**What you need to do**
Determine how many lines in the listing below include "chevron", and answer with only that number.

**Records**
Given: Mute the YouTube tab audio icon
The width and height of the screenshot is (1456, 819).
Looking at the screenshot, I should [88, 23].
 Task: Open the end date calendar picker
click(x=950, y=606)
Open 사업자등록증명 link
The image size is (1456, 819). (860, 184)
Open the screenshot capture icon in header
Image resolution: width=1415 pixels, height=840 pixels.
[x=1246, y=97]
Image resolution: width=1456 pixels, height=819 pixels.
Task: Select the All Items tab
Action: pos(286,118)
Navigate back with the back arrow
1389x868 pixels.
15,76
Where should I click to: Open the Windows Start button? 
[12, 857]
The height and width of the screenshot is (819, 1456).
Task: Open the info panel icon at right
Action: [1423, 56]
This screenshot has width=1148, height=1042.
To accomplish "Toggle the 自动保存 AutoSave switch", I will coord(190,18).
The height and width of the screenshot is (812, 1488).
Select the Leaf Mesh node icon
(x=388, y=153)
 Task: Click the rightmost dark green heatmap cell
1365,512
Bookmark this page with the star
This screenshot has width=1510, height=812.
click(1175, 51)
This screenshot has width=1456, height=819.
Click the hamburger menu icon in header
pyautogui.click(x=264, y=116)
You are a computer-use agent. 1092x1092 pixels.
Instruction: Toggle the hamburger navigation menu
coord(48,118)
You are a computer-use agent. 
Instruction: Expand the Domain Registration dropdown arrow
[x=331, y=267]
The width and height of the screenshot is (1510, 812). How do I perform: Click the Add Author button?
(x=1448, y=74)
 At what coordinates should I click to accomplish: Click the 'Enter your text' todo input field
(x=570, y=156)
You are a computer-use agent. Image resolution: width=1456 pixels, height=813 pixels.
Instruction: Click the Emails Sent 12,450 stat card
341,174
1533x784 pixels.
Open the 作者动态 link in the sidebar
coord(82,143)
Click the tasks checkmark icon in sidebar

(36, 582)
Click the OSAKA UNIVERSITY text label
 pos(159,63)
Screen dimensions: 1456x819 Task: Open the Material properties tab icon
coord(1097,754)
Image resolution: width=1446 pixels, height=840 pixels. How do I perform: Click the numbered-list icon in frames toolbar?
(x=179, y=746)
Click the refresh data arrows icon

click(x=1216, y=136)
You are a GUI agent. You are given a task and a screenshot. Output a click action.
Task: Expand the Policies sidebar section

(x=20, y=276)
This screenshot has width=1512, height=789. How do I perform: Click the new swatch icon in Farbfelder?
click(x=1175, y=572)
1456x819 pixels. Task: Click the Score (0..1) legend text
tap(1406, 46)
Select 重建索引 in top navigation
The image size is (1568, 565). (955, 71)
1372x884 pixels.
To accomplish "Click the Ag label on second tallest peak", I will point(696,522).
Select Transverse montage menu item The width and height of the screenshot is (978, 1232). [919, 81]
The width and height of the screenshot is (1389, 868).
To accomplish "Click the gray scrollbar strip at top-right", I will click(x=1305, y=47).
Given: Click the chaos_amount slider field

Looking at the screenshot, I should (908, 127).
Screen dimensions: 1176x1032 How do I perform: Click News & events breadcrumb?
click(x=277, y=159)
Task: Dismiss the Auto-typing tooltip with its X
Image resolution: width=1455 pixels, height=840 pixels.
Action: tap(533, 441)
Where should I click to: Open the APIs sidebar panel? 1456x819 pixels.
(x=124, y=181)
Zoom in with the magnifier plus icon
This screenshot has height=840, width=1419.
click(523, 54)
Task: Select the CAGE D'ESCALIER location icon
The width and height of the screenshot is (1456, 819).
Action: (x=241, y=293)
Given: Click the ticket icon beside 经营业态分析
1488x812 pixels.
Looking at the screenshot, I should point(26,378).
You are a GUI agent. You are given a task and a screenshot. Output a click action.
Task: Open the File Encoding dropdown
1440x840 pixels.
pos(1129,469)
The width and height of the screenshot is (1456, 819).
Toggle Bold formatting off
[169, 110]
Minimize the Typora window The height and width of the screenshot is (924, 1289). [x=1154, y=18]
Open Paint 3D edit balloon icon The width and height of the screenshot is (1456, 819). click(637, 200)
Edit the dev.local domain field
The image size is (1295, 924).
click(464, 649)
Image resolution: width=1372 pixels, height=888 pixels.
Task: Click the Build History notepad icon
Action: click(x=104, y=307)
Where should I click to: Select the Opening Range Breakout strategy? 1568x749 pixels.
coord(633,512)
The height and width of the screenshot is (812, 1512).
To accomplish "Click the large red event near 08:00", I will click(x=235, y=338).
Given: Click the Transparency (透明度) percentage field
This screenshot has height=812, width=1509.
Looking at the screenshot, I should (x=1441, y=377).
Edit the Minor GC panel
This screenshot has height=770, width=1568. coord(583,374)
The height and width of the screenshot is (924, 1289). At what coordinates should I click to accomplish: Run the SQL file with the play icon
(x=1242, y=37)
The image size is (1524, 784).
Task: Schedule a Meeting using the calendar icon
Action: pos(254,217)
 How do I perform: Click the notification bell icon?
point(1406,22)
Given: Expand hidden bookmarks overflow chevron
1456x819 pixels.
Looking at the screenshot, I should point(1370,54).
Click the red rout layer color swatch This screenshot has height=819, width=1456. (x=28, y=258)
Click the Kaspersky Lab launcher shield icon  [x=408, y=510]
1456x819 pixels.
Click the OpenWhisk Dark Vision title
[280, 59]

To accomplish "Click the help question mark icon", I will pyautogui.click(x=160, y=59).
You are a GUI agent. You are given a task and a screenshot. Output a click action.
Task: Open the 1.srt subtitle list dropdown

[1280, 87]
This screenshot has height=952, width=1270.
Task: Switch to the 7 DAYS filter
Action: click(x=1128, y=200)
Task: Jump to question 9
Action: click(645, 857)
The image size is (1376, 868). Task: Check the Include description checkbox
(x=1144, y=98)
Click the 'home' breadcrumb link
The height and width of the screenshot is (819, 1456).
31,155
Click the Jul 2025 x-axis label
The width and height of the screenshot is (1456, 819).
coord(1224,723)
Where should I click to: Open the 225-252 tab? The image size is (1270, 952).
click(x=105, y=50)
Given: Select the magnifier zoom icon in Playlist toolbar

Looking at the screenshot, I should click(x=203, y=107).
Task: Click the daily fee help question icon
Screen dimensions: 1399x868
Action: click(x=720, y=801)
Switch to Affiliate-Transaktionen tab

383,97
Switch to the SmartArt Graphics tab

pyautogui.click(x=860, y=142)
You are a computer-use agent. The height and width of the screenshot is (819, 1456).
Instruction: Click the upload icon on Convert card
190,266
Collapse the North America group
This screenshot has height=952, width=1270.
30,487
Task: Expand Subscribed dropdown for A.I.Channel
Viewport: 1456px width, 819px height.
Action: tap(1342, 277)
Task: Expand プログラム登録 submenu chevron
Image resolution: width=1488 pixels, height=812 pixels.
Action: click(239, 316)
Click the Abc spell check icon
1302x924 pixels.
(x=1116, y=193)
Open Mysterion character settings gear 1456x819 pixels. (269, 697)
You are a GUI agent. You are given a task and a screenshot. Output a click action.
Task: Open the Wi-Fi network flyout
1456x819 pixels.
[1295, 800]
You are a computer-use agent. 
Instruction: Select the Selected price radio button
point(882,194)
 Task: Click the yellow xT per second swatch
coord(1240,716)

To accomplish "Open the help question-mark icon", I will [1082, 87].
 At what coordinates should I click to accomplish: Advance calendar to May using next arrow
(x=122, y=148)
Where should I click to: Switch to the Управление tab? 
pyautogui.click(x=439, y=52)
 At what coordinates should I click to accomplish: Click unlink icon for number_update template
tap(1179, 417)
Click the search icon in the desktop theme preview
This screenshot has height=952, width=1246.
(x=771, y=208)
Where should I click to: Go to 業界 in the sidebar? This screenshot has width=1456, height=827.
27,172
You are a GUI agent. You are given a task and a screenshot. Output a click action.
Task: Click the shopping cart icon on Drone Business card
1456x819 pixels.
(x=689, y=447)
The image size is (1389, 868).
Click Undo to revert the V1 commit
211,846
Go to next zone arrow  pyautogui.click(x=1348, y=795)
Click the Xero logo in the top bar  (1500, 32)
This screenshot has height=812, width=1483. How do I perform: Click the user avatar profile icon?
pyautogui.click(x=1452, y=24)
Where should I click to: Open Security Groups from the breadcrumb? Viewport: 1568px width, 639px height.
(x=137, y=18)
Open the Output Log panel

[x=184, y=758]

**Solution to this exercise**
2